- _HOW TO COMPLETE THIS TASK_
Down to the final line, return the records unchanged.
[EXTRACTED ENTRIES]
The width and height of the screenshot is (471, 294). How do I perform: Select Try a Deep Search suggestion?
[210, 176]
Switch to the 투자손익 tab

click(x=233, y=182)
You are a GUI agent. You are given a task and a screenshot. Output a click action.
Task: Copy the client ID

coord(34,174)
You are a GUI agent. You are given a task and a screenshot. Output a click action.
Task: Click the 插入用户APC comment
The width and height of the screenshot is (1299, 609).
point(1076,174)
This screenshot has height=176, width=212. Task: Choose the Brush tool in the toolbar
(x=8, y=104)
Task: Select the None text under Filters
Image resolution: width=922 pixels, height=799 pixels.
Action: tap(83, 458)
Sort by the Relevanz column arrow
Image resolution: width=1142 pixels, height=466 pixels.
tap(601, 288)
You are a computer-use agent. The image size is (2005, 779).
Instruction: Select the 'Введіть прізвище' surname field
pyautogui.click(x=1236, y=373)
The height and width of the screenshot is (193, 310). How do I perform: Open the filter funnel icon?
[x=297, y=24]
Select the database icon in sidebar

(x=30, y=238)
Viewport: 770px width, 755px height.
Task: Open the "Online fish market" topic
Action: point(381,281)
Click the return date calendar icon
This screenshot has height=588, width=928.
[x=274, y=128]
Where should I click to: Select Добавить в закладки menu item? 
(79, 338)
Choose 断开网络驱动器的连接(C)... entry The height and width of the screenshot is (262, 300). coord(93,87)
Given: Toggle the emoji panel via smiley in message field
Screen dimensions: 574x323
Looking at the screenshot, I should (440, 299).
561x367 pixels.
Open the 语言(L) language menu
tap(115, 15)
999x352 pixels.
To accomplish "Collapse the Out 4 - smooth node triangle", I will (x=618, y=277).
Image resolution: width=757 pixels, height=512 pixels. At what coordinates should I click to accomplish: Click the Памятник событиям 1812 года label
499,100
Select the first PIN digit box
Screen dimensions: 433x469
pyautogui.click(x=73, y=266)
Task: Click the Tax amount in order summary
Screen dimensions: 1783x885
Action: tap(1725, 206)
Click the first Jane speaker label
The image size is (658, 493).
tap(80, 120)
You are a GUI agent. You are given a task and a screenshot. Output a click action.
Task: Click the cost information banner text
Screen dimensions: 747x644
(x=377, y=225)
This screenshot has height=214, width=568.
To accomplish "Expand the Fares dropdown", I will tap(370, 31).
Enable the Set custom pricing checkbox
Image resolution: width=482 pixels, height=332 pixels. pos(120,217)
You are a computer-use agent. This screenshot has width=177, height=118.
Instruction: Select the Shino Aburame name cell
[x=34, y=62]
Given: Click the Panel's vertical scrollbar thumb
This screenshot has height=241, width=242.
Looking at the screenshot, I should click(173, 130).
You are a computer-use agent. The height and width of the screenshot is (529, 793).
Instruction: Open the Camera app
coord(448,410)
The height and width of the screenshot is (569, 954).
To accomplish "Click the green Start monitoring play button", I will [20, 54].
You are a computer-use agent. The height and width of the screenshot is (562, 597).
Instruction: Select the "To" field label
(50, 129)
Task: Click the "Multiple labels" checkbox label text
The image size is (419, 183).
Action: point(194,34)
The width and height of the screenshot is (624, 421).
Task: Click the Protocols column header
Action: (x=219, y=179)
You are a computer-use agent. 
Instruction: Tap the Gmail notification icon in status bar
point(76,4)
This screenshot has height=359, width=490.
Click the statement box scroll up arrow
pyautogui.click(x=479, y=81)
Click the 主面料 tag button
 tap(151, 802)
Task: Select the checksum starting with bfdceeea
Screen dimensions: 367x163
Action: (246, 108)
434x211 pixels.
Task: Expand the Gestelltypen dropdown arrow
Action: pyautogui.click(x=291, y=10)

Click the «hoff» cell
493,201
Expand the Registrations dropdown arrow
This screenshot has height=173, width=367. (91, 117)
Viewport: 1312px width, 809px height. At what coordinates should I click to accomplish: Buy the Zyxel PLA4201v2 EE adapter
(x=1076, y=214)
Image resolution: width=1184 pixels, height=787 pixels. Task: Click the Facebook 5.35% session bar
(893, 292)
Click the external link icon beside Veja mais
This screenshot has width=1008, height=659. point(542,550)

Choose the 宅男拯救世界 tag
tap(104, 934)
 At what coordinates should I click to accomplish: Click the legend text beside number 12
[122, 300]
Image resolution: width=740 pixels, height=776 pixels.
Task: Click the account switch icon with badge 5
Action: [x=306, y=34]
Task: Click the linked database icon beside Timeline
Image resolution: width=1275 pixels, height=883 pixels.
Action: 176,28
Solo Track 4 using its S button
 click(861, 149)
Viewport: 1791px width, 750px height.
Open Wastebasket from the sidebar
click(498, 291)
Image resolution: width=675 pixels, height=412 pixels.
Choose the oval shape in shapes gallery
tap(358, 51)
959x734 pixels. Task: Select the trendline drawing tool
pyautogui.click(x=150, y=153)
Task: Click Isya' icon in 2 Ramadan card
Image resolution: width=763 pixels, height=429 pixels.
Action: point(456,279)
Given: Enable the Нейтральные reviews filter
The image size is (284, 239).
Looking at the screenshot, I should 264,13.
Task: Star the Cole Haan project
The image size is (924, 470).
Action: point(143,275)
[/EXTRACTED ENTRIES]
- _SOLUTION_
The width and height of the screenshot is (471, 294). How do I perform: Select Try a Deep Search suggestion?
[210, 176]
Switch to the 투자손익 tab

click(x=233, y=182)
You are a GUI agent. You are given a task and a screenshot. Output a click action.
Task: Copy the client ID

coord(34,174)
You are a GUI agent. You are given a task and a screenshot. Output a click action.
Task: Click the 插入用户APC comment
The width and height of the screenshot is (1299, 609).
point(1076,174)
This screenshot has height=176, width=212. Task: Choose the Brush tool in the toolbar
(x=8, y=104)
Task: Select the None text under Filters
Image resolution: width=922 pixels, height=799 pixels.
Action: tap(83, 458)
Sort by the Relevanz column arrow
Image resolution: width=1142 pixels, height=466 pixels.
tap(601, 288)
You are a computer-use agent. The image size is (2005, 779).
Instruction: Select the 'Введіть прізвище' surname field
pyautogui.click(x=1236, y=373)
The height and width of the screenshot is (193, 310). How do I perform: Open the filter funnel icon?
[x=297, y=24]
Select the database icon in sidebar

(x=30, y=238)
Viewport: 770px width, 755px height.
Task: Open the "Online fish market" topic
Action: point(381,281)
Click the return date calendar icon
This screenshot has height=588, width=928.
[x=274, y=128]
Where should I click to: Select Добавить в закладки menu item? 
(79, 338)
Choose 断开网络驱动器的连接(C)... entry The height and width of the screenshot is (262, 300). coord(93,87)
Given: Toggle the emoji panel via smiley in message field
Screen dimensions: 574x323
Looking at the screenshot, I should (440, 299).
561x367 pixels.
Open the 语言(L) language menu
tap(115, 15)
999x352 pixels.
To accomplish "Collapse the Out 4 - smooth node triangle", I will (x=618, y=277).
Image resolution: width=757 pixels, height=512 pixels. At what coordinates should I click to accomplish: Click the Памятник событиям 1812 года label
499,100
Select the first PIN digit box
Screen dimensions: 433x469
pyautogui.click(x=73, y=266)
Task: Click the Tax amount in order summary
Screen dimensions: 1783x885
Action: tap(1725, 206)
Click the first Jane speaker label
The image size is (658, 493).
tap(80, 120)
You are a GUI agent. You are given a task and a screenshot. Output a click action.
Task: Click the cost information banner text
Screen dimensions: 747x644
(x=377, y=225)
This screenshot has height=214, width=568.
To accomplish "Expand the Fares dropdown", I will tap(370, 31).
Enable the Set custom pricing checkbox
Image resolution: width=482 pixels, height=332 pixels. pos(120,217)
You are a computer-use agent. This screenshot has width=177, height=118.
Instruction: Select the Shino Aburame name cell
[x=34, y=62]
Given: Click the Panel's vertical scrollbar thumb
This screenshot has height=241, width=242.
Looking at the screenshot, I should click(173, 130).
You are a computer-use agent. The height and width of the screenshot is (529, 793).
Instruction: Open the Camera app
coord(448,410)
The height and width of the screenshot is (569, 954).
To accomplish "Click the green Start monitoring play button", I will [20, 54].
You are a computer-use agent. The height and width of the screenshot is (562, 597).
Instruction: Select the "To" field label
(50, 129)
Task: Click the "Multiple labels" checkbox label text
The image size is (419, 183).
Action: point(194,34)
The width and height of the screenshot is (624, 421).
Task: Click the Protocols column header
Action: (x=219, y=179)
You are a computer-use agent. 
Instruction: Tap the Gmail notification icon in status bar
point(76,4)
This screenshot has height=359, width=490.
Click the statement box scroll up arrow
pyautogui.click(x=479, y=81)
Click the 主面料 tag button
 tap(151, 802)
Task: Select the checksum starting with bfdceeea
Screen dimensions: 367x163
Action: (246, 108)
434x211 pixels.
Task: Expand the Gestelltypen dropdown arrow
Action: pyautogui.click(x=291, y=10)

Click the «hoff» cell
493,201
Expand the Registrations dropdown arrow
This screenshot has height=173, width=367. (91, 117)
Viewport: 1312px width, 809px height. At what coordinates should I click to accomplish: Buy the Zyxel PLA4201v2 EE adapter
(x=1076, y=214)
Image resolution: width=1184 pixels, height=787 pixels. Task: Click the Facebook 5.35% session bar
(893, 292)
Click the external link icon beside Veja mais
This screenshot has width=1008, height=659. point(542,550)

Choose the 宅男拯救世界 tag
tap(104, 934)
 At what coordinates should I click to accomplish: Click the legend text beside number 12
[122, 300]
Image resolution: width=740 pixels, height=776 pixels.
Task: Click the account switch icon with badge 5
Action: [x=306, y=34]
Task: Click the linked database icon beside Timeline
Image resolution: width=1275 pixels, height=883 pixels.
Action: 176,28
Solo Track 4 using its S button
 click(861, 149)
Viewport: 1791px width, 750px height.
Open Wastebasket from the sidebar
click(498, 291)
Image resolution: width=675 pixels, height=412 pixels.
Choose the oval shape in shapes gallery
tap(358, 51)
959x734 pixels. Task: Select the trendline drawing tool
pyautogui.click(x=150, y=153)
Task: Click Isya' icon in 2 Ramadan card
Image resolution: width=763 pixels, height=429 pixels.
Action: point(456,279)
Given: Enable the Нейтральные reviews filter
The image size is (284, 239).
Looking at the screenshot, I should 264,13.
Task: Star the Cole Haan project
The image size is (924, 470).
Action: point(143,275)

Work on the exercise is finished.